[start]

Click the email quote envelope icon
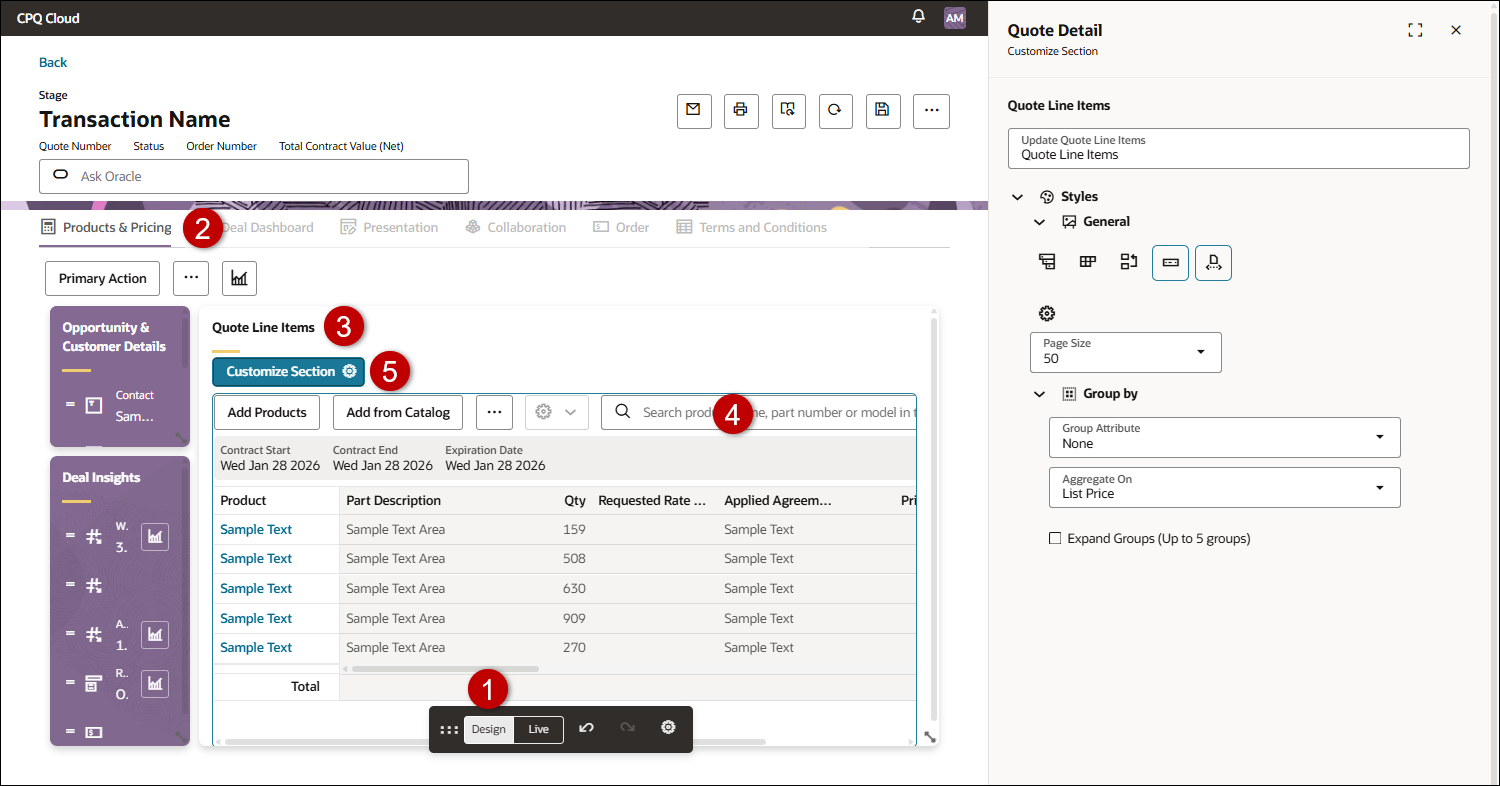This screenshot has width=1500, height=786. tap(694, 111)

[end]
[start]

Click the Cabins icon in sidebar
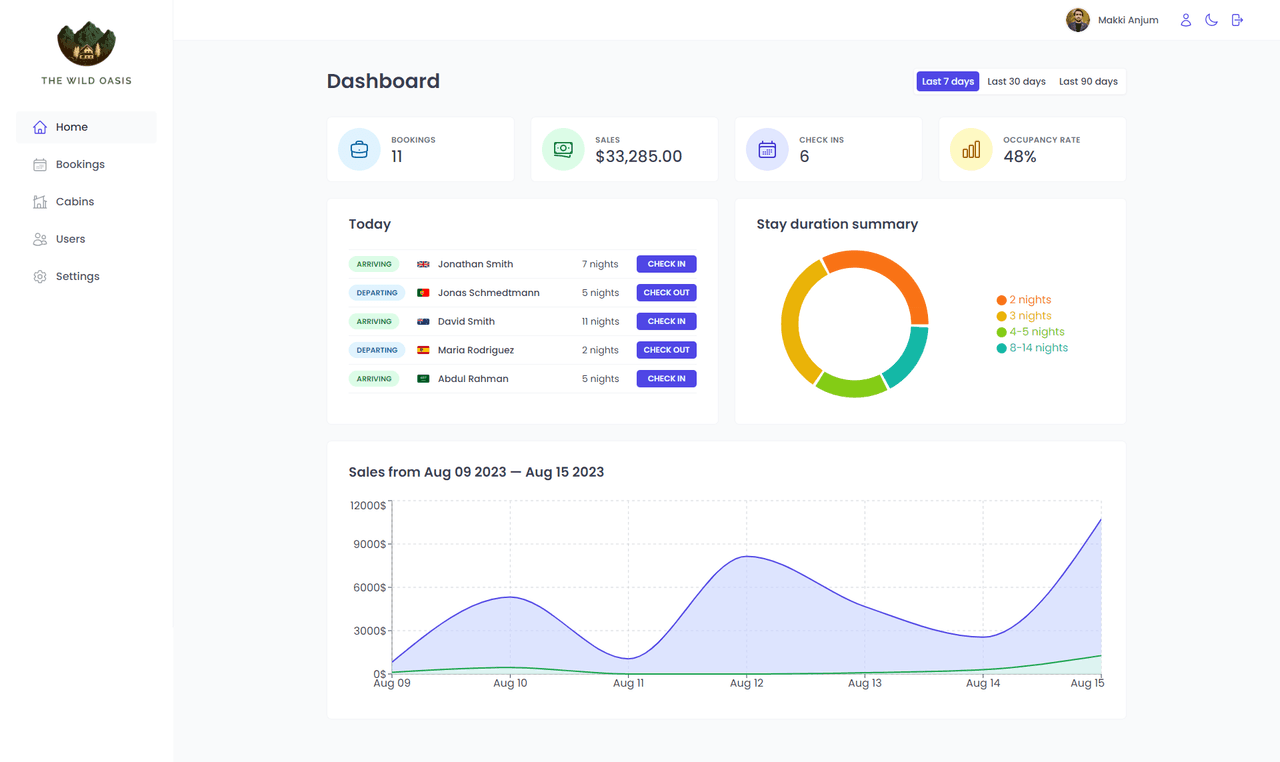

[end]
[start]

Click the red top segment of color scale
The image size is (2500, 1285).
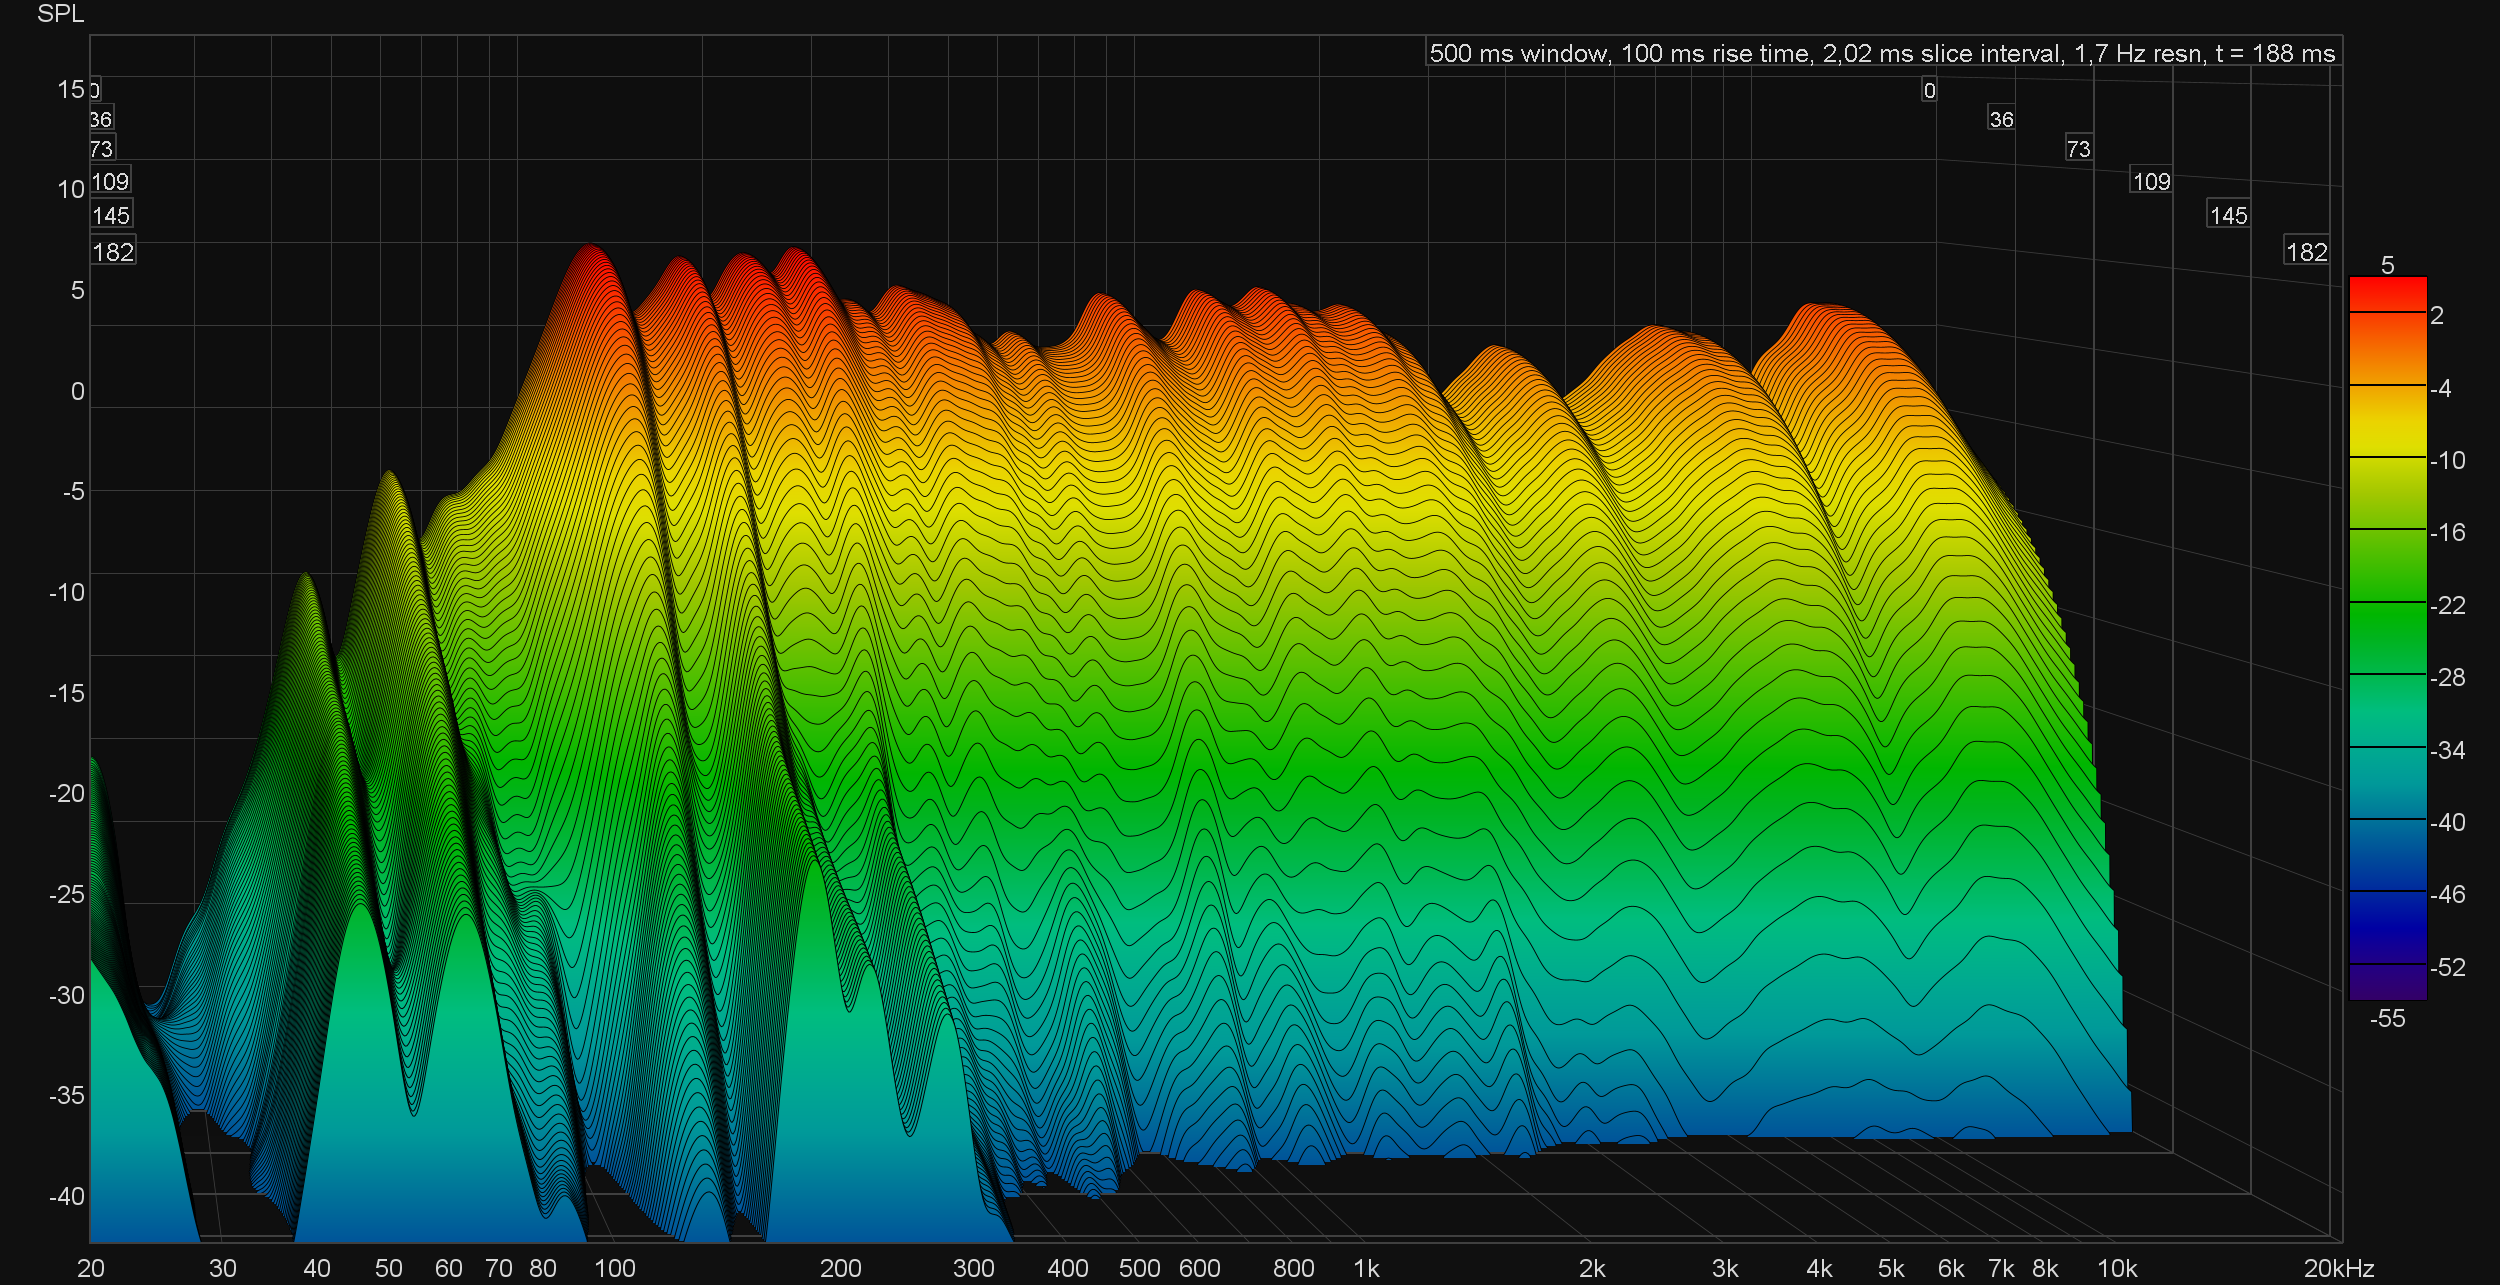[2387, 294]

[end]

### [What to work on]
Output everything in the listing from the line containing "Click the red top segment of color scale" down to the line containing "[2387, 294]", both ends included, as a numbered list with no blank lines. Leave the pictures out.

### [Response]
1. Click the red top segment of color scale
2. The image size is (2500, 1285).
3. [2387, 294]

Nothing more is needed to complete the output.